Dietro front, l’ambasciatore Masset ci aspetta davanti alla vetrata della Sala bianca, ci viene incontro, sfioriamo un bellissimo albero di limoni interrato in vaso. Ne raccogliamo uno, intacchiamo la buccia e viene fuori un odore straordinario. In totale i vasi sono 12, stracarichi di agrumi. Domando: “Immagino che il limoncello dell’ambasciata venga da questi alberi?”. Christian Masset sorride: “Certo. Lavora con noi una specie di genio degli spiriti. Come fa lui questo liquore credo sia difficile da trovare in altri luoghi, anche in Costiera amalfitana”. “Stento a crederci”. “Fidati, è così”. La controprova arriva qualche minuto dopo. Seduti sui comodi divani dell’ambasciata, si parla di prospettive di collaborazione che si aprono tra Italia e Francia, della straordinaria opportunità che arriverà per i due Paesi dalla imminente firma di un nuovo patto bilaterale, ma anche di cibi e di vino. E della prossima giornata del made in France che sarà dedicata ai vini biologici. Una cameriera porta su un vassoio quattro bicchieri di limoncello con dei biscottini da dessert home made, ed è lo stesso limoncello che alcune settimane fa è stato offerto al Presidente francese nel corso della sua ultima visita in Italia.

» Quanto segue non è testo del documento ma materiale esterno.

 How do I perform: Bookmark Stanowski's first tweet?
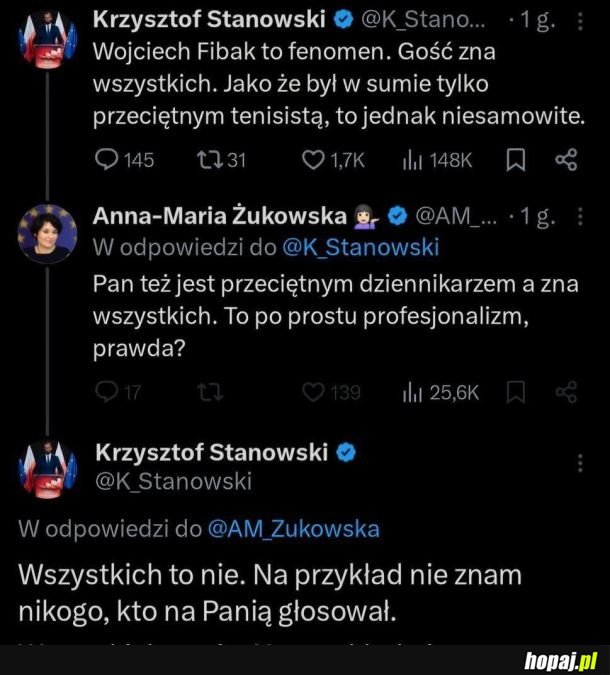pos(516,159)
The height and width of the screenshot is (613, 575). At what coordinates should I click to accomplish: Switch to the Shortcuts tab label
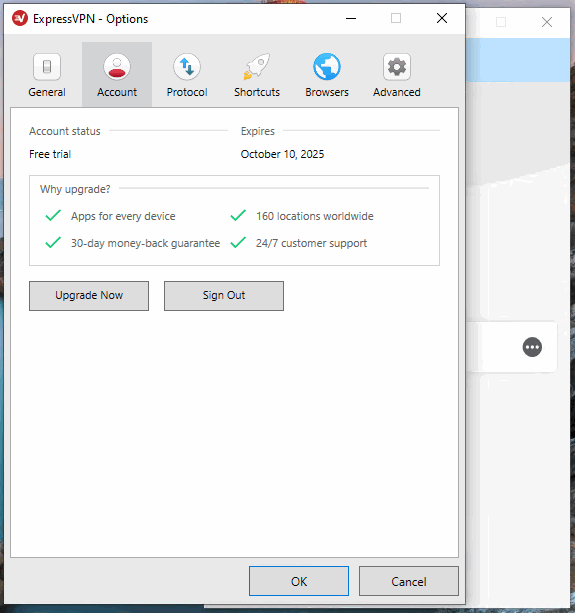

Macron lo ha apprezzato tantissimo prima di ritirarsi nel suo appartamento, su in alto nel palazzo, a dominare piazza Farnese.
Lo stesso gesto ripetiamo noi: grande liquore, profumi straordinari, equilibrio alcolico perfetto. E allora viva il limoncello dei francesi e di palazzo Farnese, forse il migliore d’Italia.